Thomas Gainsborough School, formerly Great Cornard Upper School, is a secondary school and sixth form in the village of Great Cornard, part of the town of Sudbury in the English county of Suffolk that educates approximately 1,400 pupils.

It was granted the status of Specialist School in 1998, and was re-designated Technology College in 2001. The school converted to academy status in January 2015, when it became a member of the Samuel Ward Academy Trust.

== Facilities ==
Included in the school is Great Cornard Sports Centre, and included coffee shop, funded in part by a £563k grant from the English Active lottery fund. The complex features a youth drop-in-centre, dance and martial arts studios, changing rooms, fitness studios, a coach education unit and a social area. The school also completed the building of a Sixth Form study block and library in 2009, this building has since been renamed 'The Bavington Centre', and the Sixth Form area relocated.

===Reconstruction===
In 2012, the school was granted funding for a total rebuild. Work commenced on the new building in June 2014 and was completed in August 2015. The new facilities of the £17 million site include a reading room, roof terrace and 9,124 sqm of space. Whilst the main complex of the old school site were demolished, the library and sports centre were not and are still utilized by the school. Additionally, the old site of Great Cornard Middle School that was acquired by Thomas Gainsborough School after the switch to a two-tier system remained, with the building now being used as a Sixth Form and Media centre.

==Academic performance==
In their report on the school in September 2017 Ofsted gave an overall rating of the school as Good, point two on a four-point scale. The personal development, behaviour and welfare of pupils was described as outstanding.
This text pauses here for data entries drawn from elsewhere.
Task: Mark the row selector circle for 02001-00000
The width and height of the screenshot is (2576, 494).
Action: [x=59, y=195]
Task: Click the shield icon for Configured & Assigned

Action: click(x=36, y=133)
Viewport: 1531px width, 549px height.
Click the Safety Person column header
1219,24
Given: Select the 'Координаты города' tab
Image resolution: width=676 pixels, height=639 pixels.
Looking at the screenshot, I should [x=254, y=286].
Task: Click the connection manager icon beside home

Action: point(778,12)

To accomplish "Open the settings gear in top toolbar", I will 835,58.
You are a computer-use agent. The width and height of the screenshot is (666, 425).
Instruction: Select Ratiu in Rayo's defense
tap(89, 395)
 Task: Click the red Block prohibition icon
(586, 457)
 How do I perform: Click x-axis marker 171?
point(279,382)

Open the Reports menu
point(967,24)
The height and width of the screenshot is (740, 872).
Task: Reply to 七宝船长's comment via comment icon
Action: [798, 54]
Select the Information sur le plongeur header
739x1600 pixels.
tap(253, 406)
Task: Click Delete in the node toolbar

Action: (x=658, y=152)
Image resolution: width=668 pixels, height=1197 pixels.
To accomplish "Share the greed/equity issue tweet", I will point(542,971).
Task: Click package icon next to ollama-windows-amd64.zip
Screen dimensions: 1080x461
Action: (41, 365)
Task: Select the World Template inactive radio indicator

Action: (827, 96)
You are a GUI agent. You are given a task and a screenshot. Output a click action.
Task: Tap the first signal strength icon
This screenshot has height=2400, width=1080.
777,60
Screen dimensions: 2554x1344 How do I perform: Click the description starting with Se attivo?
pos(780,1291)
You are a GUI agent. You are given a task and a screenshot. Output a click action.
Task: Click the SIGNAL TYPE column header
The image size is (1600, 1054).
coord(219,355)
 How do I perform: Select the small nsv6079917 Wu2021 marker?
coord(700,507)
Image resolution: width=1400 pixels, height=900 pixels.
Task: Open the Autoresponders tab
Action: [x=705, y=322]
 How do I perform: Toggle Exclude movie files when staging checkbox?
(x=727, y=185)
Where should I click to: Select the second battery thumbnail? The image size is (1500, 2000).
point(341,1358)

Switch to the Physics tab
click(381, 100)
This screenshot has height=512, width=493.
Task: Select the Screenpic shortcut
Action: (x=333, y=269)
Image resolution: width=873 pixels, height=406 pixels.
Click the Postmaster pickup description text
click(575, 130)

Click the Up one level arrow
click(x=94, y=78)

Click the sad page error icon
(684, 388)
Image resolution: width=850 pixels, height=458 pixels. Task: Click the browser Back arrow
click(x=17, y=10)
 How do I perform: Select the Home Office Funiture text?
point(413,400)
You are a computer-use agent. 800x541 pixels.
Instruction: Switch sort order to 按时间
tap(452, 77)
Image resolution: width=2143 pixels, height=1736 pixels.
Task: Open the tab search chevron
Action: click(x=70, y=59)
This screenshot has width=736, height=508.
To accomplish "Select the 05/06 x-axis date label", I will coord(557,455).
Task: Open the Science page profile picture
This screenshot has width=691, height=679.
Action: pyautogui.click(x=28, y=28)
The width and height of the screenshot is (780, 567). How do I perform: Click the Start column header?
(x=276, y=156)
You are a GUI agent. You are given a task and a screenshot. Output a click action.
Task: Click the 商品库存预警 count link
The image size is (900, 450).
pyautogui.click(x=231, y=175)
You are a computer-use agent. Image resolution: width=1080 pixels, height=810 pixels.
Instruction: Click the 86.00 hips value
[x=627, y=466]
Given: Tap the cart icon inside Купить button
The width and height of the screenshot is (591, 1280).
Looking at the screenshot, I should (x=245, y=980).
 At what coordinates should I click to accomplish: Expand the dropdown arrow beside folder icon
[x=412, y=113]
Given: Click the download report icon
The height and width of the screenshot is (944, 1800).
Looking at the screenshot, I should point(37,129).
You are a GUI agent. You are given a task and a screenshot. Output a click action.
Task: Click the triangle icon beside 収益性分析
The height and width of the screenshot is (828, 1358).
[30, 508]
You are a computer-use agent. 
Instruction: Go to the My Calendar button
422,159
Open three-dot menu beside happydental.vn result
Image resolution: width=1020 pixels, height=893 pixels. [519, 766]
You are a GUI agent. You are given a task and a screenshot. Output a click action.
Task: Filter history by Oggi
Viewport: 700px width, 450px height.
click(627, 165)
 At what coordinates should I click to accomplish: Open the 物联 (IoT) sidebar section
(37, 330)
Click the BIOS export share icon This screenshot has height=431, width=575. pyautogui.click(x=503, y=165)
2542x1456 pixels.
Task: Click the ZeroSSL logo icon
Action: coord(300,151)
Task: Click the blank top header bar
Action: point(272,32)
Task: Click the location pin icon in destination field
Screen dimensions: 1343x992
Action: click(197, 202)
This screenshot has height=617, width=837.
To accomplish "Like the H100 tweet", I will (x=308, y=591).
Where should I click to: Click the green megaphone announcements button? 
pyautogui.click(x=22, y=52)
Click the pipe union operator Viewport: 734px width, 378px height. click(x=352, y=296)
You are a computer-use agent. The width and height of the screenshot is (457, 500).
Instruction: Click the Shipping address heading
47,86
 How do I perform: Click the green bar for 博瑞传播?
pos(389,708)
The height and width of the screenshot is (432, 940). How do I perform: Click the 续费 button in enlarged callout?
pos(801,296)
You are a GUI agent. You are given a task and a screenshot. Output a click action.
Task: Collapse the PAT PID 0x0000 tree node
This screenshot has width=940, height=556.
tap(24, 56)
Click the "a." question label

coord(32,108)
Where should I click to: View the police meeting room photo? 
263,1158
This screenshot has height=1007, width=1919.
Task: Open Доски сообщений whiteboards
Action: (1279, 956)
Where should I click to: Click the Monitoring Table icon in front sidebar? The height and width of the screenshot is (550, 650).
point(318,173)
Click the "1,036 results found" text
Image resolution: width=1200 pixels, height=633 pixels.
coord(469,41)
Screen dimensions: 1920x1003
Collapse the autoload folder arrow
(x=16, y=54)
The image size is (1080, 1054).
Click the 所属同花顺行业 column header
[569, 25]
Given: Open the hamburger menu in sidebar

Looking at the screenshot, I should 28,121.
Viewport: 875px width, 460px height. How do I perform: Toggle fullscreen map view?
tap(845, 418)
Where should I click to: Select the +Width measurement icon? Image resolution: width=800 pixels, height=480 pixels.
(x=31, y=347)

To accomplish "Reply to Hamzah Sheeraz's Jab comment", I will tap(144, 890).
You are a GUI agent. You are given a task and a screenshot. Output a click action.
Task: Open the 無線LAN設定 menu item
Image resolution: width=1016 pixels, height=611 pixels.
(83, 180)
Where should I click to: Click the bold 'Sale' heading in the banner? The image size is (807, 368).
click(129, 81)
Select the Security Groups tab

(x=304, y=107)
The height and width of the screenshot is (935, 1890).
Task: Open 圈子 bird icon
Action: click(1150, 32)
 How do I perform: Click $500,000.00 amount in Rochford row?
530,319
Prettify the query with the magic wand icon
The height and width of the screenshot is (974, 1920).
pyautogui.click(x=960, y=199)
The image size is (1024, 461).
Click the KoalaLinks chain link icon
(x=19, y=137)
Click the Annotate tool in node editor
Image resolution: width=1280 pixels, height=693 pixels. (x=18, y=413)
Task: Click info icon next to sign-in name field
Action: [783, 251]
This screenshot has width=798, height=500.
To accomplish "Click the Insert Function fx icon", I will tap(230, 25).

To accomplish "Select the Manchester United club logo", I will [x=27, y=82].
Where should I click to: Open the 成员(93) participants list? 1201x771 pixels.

Results for pupils at age 16 showed clear improvement between 2006 and 2009 outperforming both local and national indicators for pupils gaining 5 GCSE grades between A* and C, including English and Maths. In 2009 the school had the best contextual value added scores of any school in Suffolk.

==Headteachers==
The current headteacher at The Thomas Gainsborough school is Mrs Helen Yapp, who became head in March 2021, after a brief period of filling the role as Acting Headteacher, after Mr Wayne Lloyd's departure from the school in December 2020.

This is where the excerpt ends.